The granularity of geographic scale is not fine enough. Economic restructuring (the process of deleveraging from the high concentration of manufacturing employment) happens neighborhood by neighborhood, not in certain cities. A toehold of globalization on a few blocks next to a research university is lost in the noise of continuing low-skill economic convergence. To the extent local and state leadership cling to yesterday will serve to prolong the pain and perpetuate the Rust Belt stereotype.

But the embrace of a hospital or a university comes with its own peril. Chasing bodies instead of knowledge enters the arena of superstar cities and winner-take-all divergence. Given the diffusing pressures of demographic decline, how can Flyover Country compete with the likes of Oxford for tuition dollars?

Campus building has become an arms race among top business schools around the world as they seek to beat competition from cheaper online executive education courses with the lure of high-end training facilities in world renowned locations.

A few institutions will scale and gobble up all the inexpensive market for MBAs. While a few other institutions will be able to promote themselves as a luxury good (on the meds side, see Cleveland Clinic). This recipe for success is not one that most places can follow. Esports at the University of Akron won't serve as a catalyst for desperately needed urban revitalization and economic convergence will continue to dominate the landscape there.

Friday, November 30, 2018

Rust Belt Heuristics

A common demographic heuristic is loss aversion. Better to stop one resident from leaving than attract one newcomer. Rust Belt shame is all about loss aversion. If anyone leaves, whether for the suburbs or another state, then something is wrong with a place.
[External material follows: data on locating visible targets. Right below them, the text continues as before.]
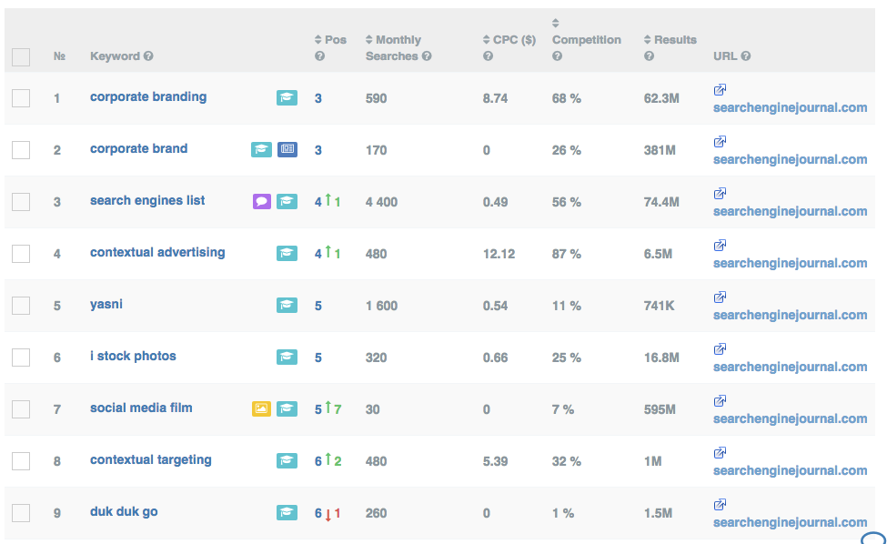Click the purple speech bubble icon for search engines list
The image size is (887, 544).
pos(262,201)
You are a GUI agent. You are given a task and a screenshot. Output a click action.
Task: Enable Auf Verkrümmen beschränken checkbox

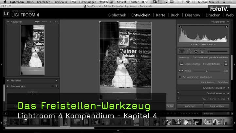[x=180, y=77]
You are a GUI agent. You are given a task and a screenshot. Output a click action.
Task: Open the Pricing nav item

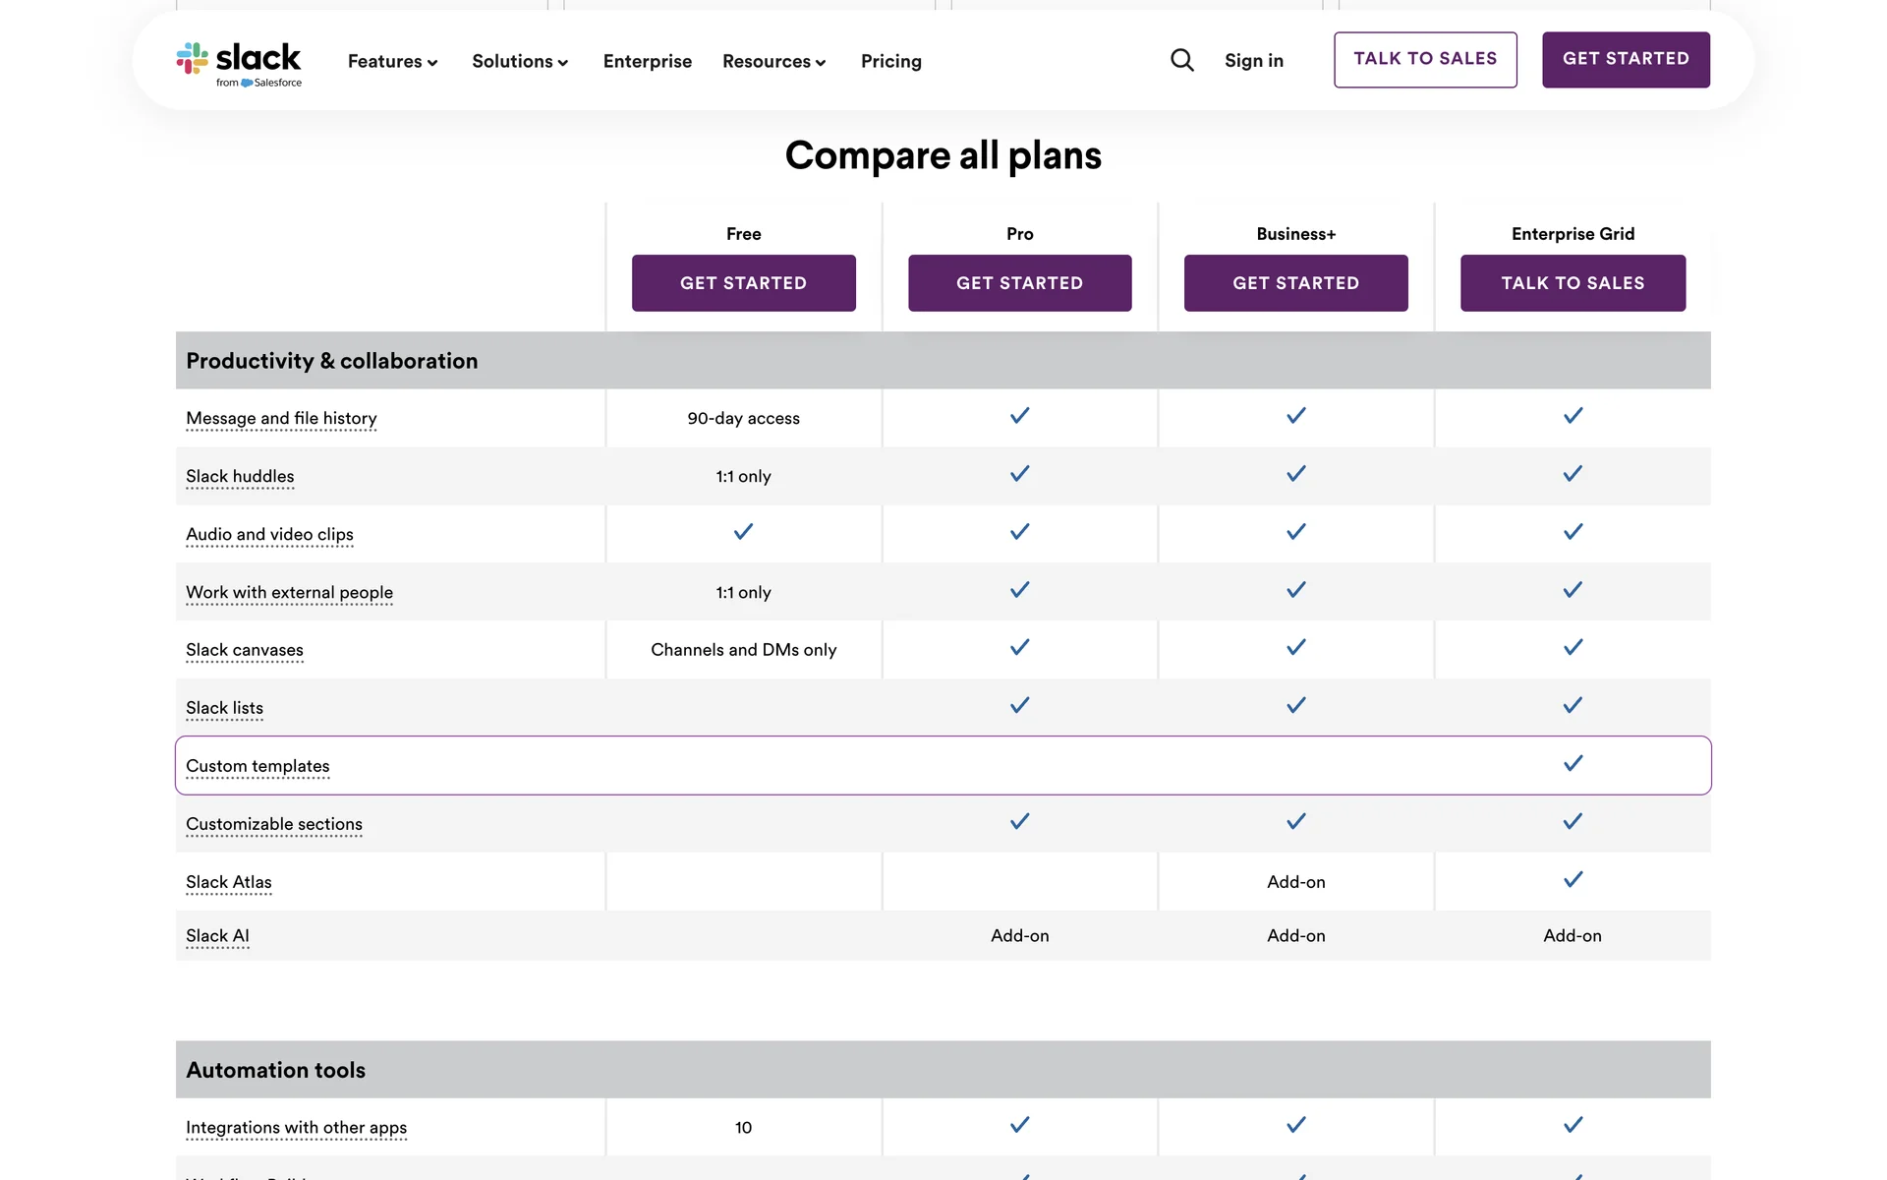tap(890, 61)
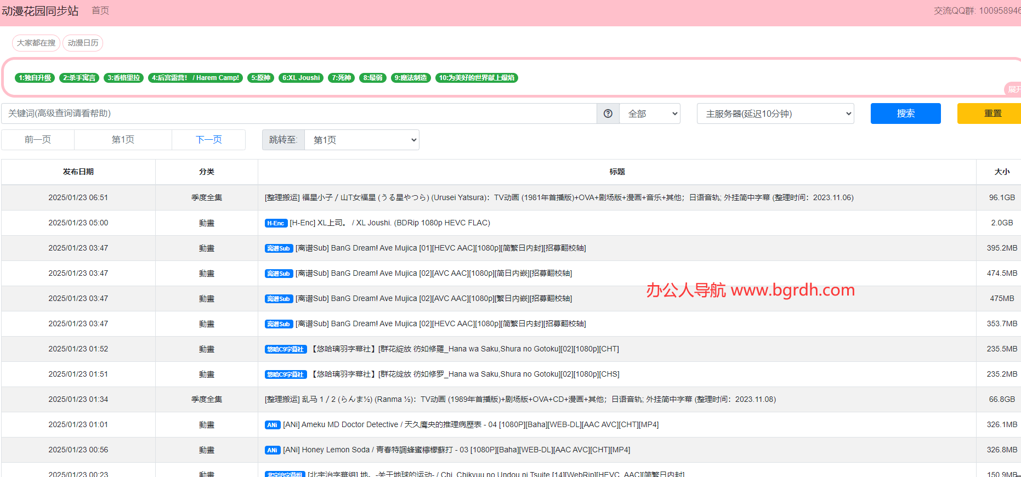
Task: Switch to the 动漫日历 tab
Action: click(x=83, y=43)
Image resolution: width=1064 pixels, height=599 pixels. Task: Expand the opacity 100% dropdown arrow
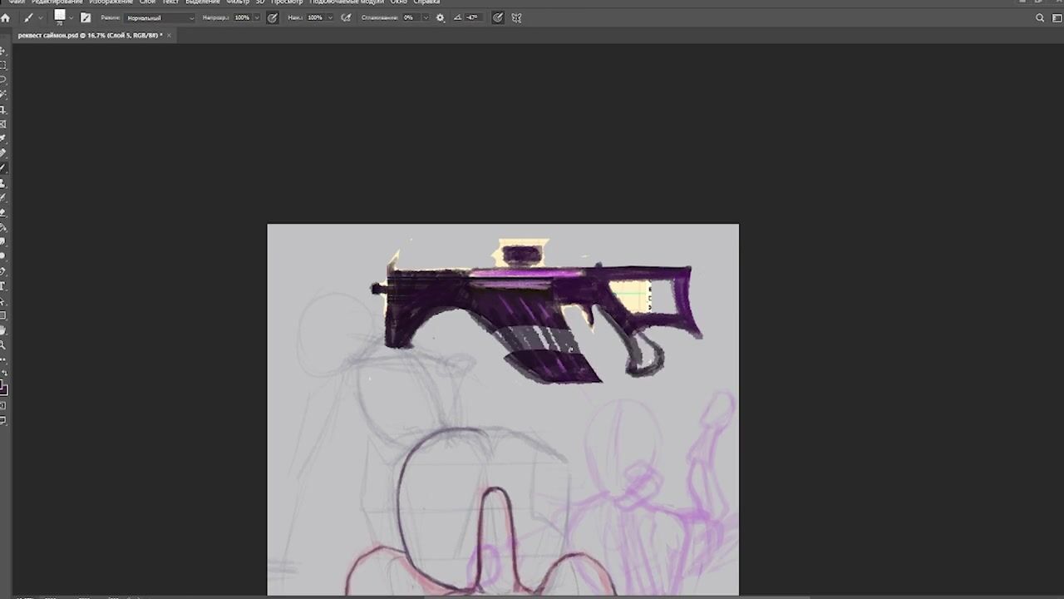[x=257, y=17]
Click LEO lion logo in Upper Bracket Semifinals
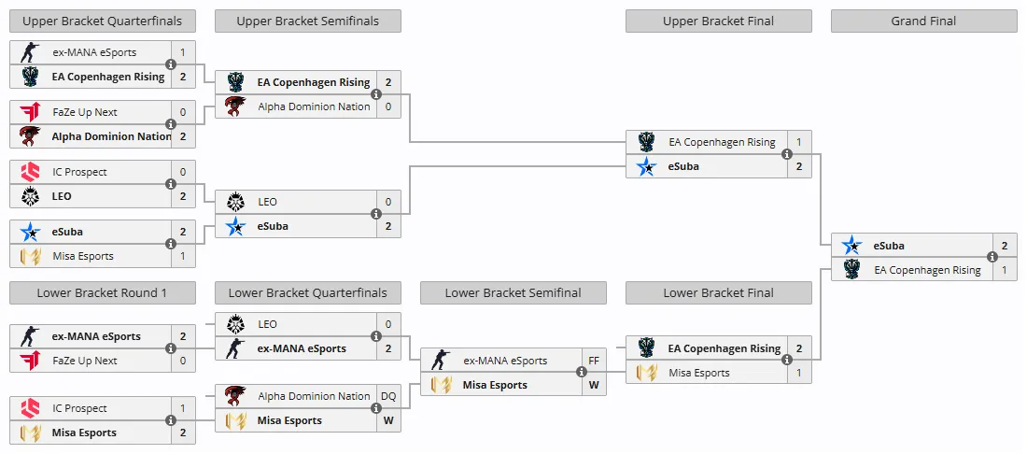Screen dimensions: 1027x454 [235, 202]
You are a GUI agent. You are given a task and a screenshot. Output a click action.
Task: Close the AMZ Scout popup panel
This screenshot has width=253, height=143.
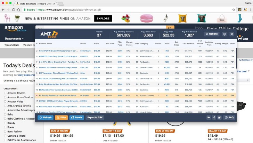click(232, 34)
A recent article in the Washington Post rekindles the dying cities geographic stereotype:

In America’s Rust Belt and parts of the Northeast, millennials and young professionals are leaving rather than moving in, and populations there are dwindling. Among those who remain, both the residents and the houses are aging.

The journalist (unwittingly) creates a new type of human, the net migrant. Negative migration indicates an exodus, not a lack of people moving into the city. The percentage (or absolute number) of the population actually leaving might be much lower than those exiting cool coastal cities. All that matters is whether or not there is a - or a +. Our loss aversion tendency compels us to fix the neighborhood and seduce the net migrant to stay.

Loss aversion at the regional or municipal scale turns a blind eye to strong neighborhoods in cities with lousy (i.e. Rust Belt) reputations. Quoting research from the St. Louis Fed, "Even in the most distressed older industrial cities some neighborhoods are doing quite well."



Rust Belt St. Louis is the case study. 35 tracts out of 218 total qualify as rebound neighborhoods (see Figure 1 above). With the 1970s (the nadir of urban America) as the baseline, Rust Belt cities have substantial areas of improvement as well as deepening distress. But the latter receives all the coverage and whitewashes a huge part of the United States with one broad brush stroke.

Indeed, in unpacking monolithic Rust Belt St. Louis, the Fed finds use for affordable housing efforts, "Subsidized housing also plays an important role in the continued economic diversity of rebound neighborhoods." Near anchor institutions reside young adults with enough earning power to drive up real estate prices beyond the means of the lowest wages. Regardless, the population drop defines the city. Loss aversion wins again, data be damned.